Il rapporto descrive in dettaglio le varie tecniche utilizzate dai governi per impedire l’afflusso di profughi. Ad esempio molti stati hanno pattugliato i propri confini con copiose forze di sicurezza per impedire l’ingresso a tutti quei siriani sprovvisti di documento di identità.

Da settembre 2014 anche i confini libanesi sono diventati di difficile accesso sia per i siriani che per i rifugiati palestinesi. Si calcola che più del 60% dei profughi siriani che ha cercato di entrare in Libano sia stata respinta.

Anche la Giordania, a partire dal 2013, ha progressivamente limitato l’ingresso di nuovi rifugiati tanto che nel 2014 è stato registrato un forte calo di arrivi di siriani (da 60.000 al mese nel 2013 a 10.000 al mese nel 2014, fonte Acnur) e il numero di siriani che rientravano in Siria ha superato quello di chi arrivava. Particolari restrizioni sono state attuate nei confronti dei rifugiati palestinesi residenti in Siria ai quali è stato proibito l’ingresso in Giordania.

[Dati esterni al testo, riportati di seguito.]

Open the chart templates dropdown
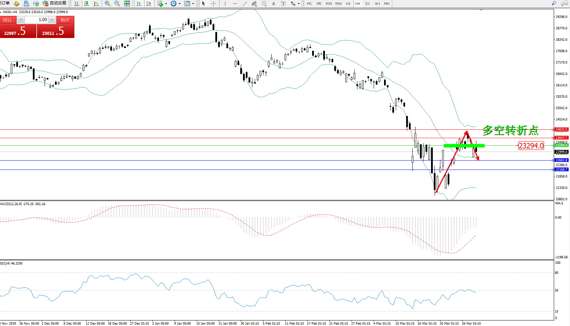 click(193, 3)
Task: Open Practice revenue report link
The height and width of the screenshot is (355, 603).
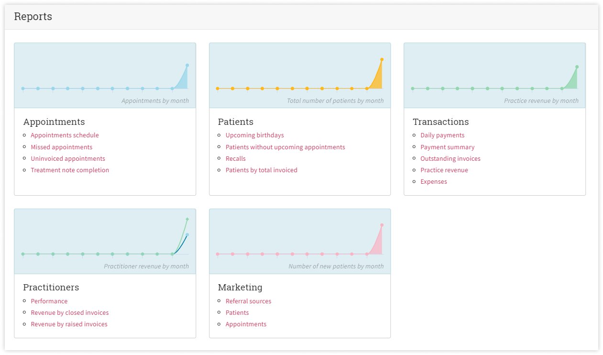Action: click(x=444, y=170)

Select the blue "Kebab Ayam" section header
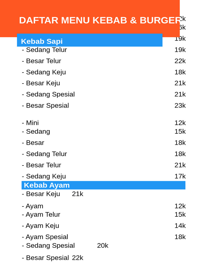tap(47, 185)
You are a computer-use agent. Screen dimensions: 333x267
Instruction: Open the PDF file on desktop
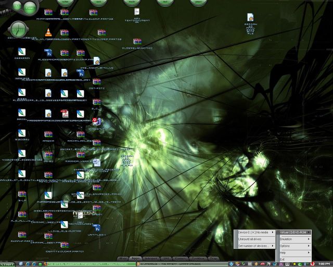(65, 114)
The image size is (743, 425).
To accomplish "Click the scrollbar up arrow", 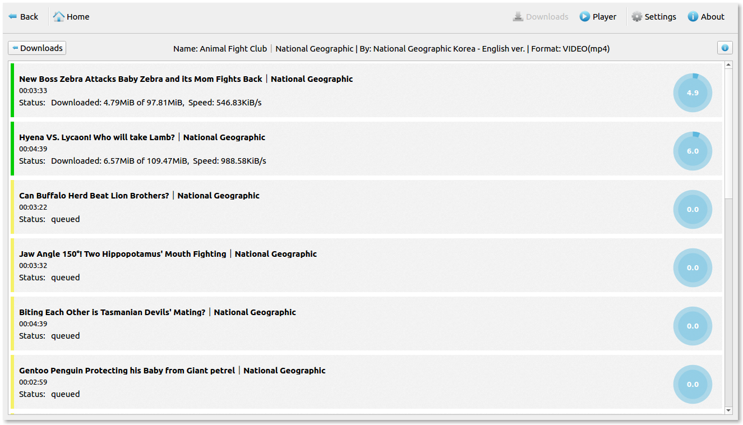I will coord(728,65).
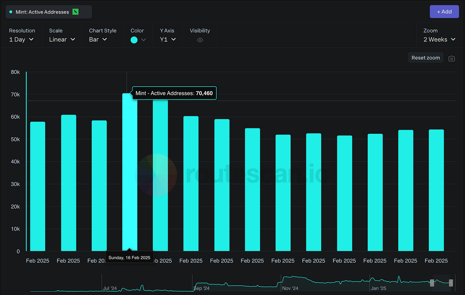This screenshot has width=465, height=295.
Task: Click the green Mint logo icon
Action: point(75,12)
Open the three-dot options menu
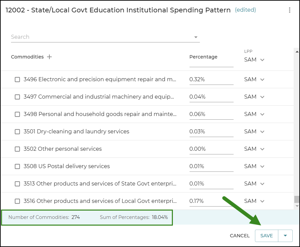This screenshot has width=300, height=247. click(x=289, y=10)
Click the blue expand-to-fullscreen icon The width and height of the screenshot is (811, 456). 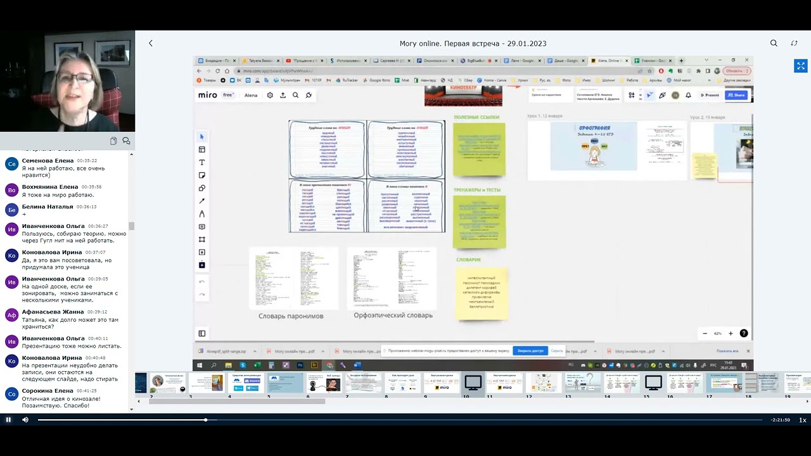(x=801, y=66)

I confini iracheni negli ultimi 18 mesi sono stati chiusi ad intermittenza e aperti solo in caso di forte necessità.

L’unico stato che fino ad ora non ha posto forti restrizioni all’ingresso di profughi siriani è la Turchia anche se negli ultimi mesi entrare nel paese senza un documento di identità è diventato più difficile. Sono moltissimi i siriani che cercano di entrare in Turchia in modo illegale e si calcola che ci siano circa 170.000 sfollati siriani che vivono in campi profughi proprio a ridosso del confine turco. La Turchia ospita più di un milione di rifugiati siriani e, soprattutto dopo l’arrivo di quasi 200.000 profughi in fuga da Kobane, le condizioni di vita nel paese si stanno facendo sempre più difficili dal punto di vista sociale ed economico.

Proprio a causa di queste crescenti restrizioni di movimento e del peggioramento delle condizioni di vita nei paesi limitrofi, molti siriani e molti rifugiati palestinesi, impossibilitati a raggiungere gli stati dell’Unione Europea in modo legale, non hanno avuto altra scelta se non quella di tornare in Siria.

Fornire aiuti e assistenza ai rifugiati della Siria non è una questione di vicinanza geografica, mettono in guardia NRC e IRC. Sono i governi e gli enti pubblici e privati di tutto il mondo che devono farsi carico di tale situazione. Non solo aiutando i paesi confinanti con la Siria e aumentando i programmi di assistenza umanitaria all’interno del paese ma anche favorendo programmi di reinsediamento e attuando una politica inclusiva e non esclusiva.